- [Action item]:
Go to the line below that contains "Click the Amazon Linux 2 AMI cube icon". From there to the end of the records, reproduce each line exactly, except the pictures.

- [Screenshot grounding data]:
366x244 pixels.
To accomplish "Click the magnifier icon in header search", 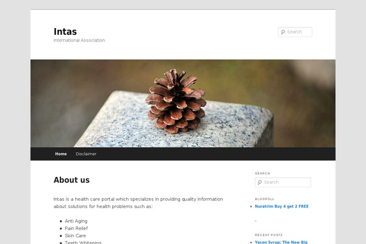I will (283, 32).
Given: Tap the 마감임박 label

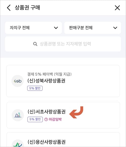Looking at the screenshot, I should point(55,119).
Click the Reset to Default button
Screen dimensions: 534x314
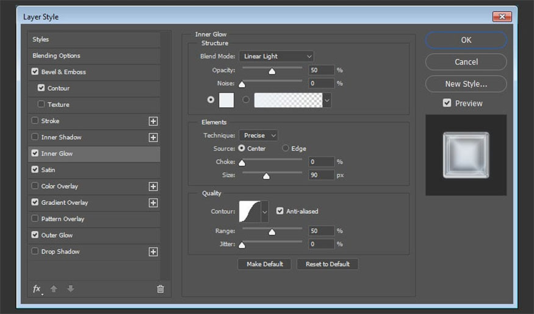pos(328,264)
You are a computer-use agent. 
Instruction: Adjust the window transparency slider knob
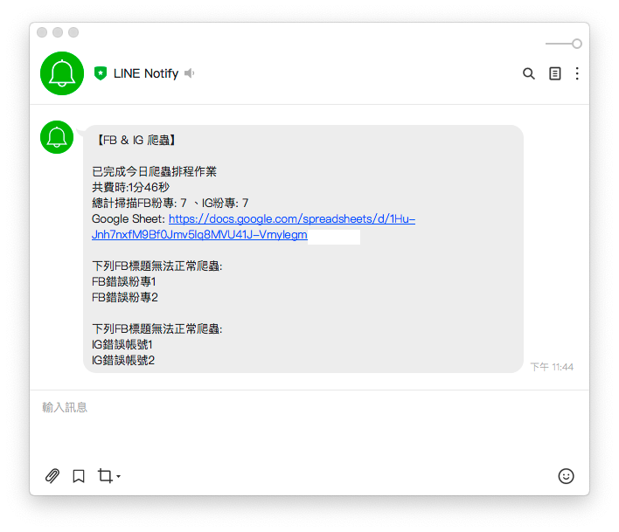577,44
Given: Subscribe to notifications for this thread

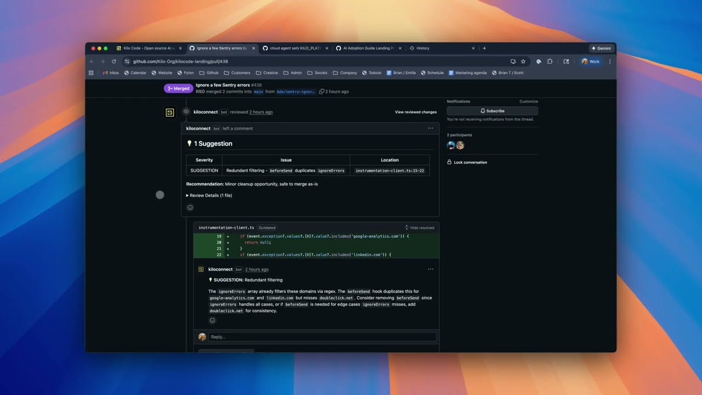Looking at the screenshot, I should [x=492, y=111].
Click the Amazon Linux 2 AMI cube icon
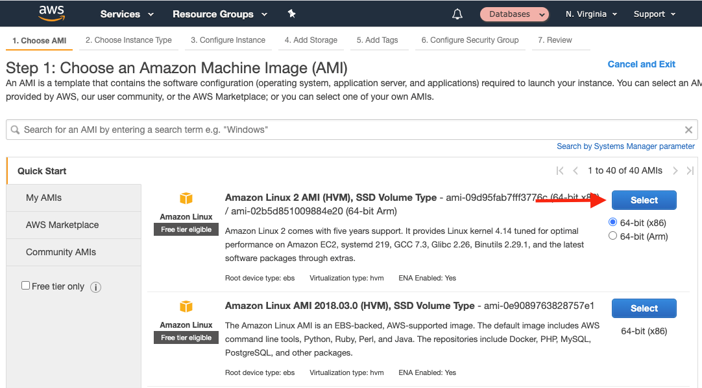The image size is (702, 388). pyautogui.click(x=186, y=199)
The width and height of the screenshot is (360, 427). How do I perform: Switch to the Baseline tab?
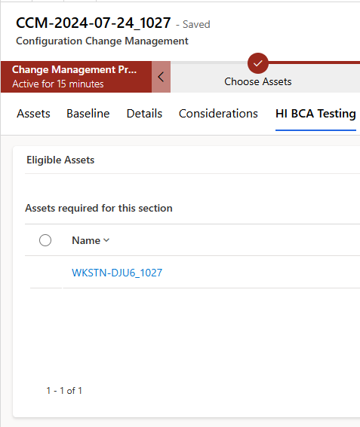pyautogui.click(x=88, y=114)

- [Result of the exercise]:
Click the Amazon Linux 2 AMI cube icon
The image size is (702, 388). pyautogui.click(x=186, y=199)
The width and height of the screenshot is (360, 427). How do I perform: Switch to the Baseline tab?
pyautogui.click(x=88, y=114)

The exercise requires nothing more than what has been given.